Saturday, 6 December 2014

Chicago Cubs' Quiet Offseason Is No Reason to Doubt Their Grand Plan

One can understand the panic amongst Chicago Cubs fans. After all, going more than a century without winning it all can severely test peoples’ patience.

Just not the Cubs front office.

Cubs President Theo Epstein and general manager Jed Hoyer made their first significant move this offseason by hiring new manager Joe Maddon. That appointment came one month ago. Since then, the Cubs have been the shy kid at the party. No trades, no free agents, no pizzazz.

And that is perfectly OK.

This is the most important offseason the Cubs have had in a long time, and it could shape where the franchise goes in the next 10 years. Rushing something this critical would be dumb.

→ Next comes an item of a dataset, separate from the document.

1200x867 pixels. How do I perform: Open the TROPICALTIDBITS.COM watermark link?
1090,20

“The definition of 'patient' varies from person to person, as it should,” Epstein told Carrie Muskat of MLB.com at the start of the 2012 season. At that point, Epstein and Hoyer had a clear plan for where they wanted to take the team entering this offseason.

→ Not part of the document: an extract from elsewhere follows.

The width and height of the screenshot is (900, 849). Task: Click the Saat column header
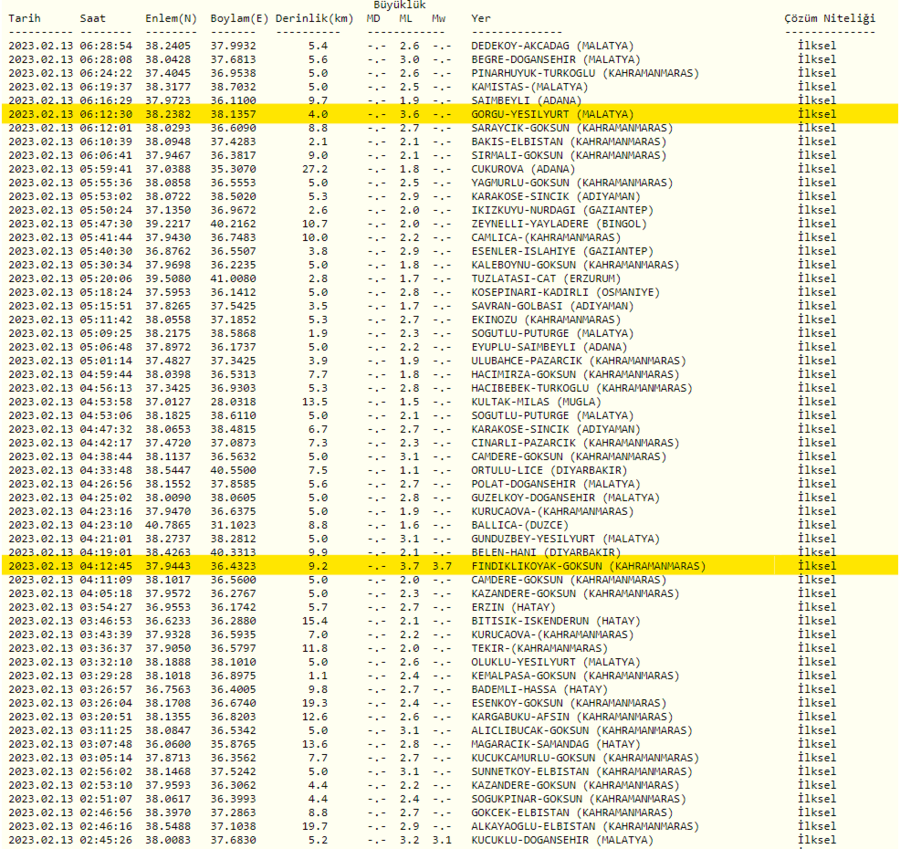click(x=91, y=18)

While they knew they could end up with significant money to spend in free agency, they also wanted to walk into the winter meetings in a position of strength when it came to personnel, not just cash. Looking across the game’s landscape, the men understood that offense was dipping, pitching would become slightly devalued, and having a surplus of hitters would shortly be the envy of all major league decision-makers.

The first rounds of the Cubs’ next three drafts went like this: hitter, hitter, hitter. Later rounds in those same drafts also saw the Cubs stockpile offense, and they went nuts on the international market to do the same, including signing Cuban outfielder Jorge Soler.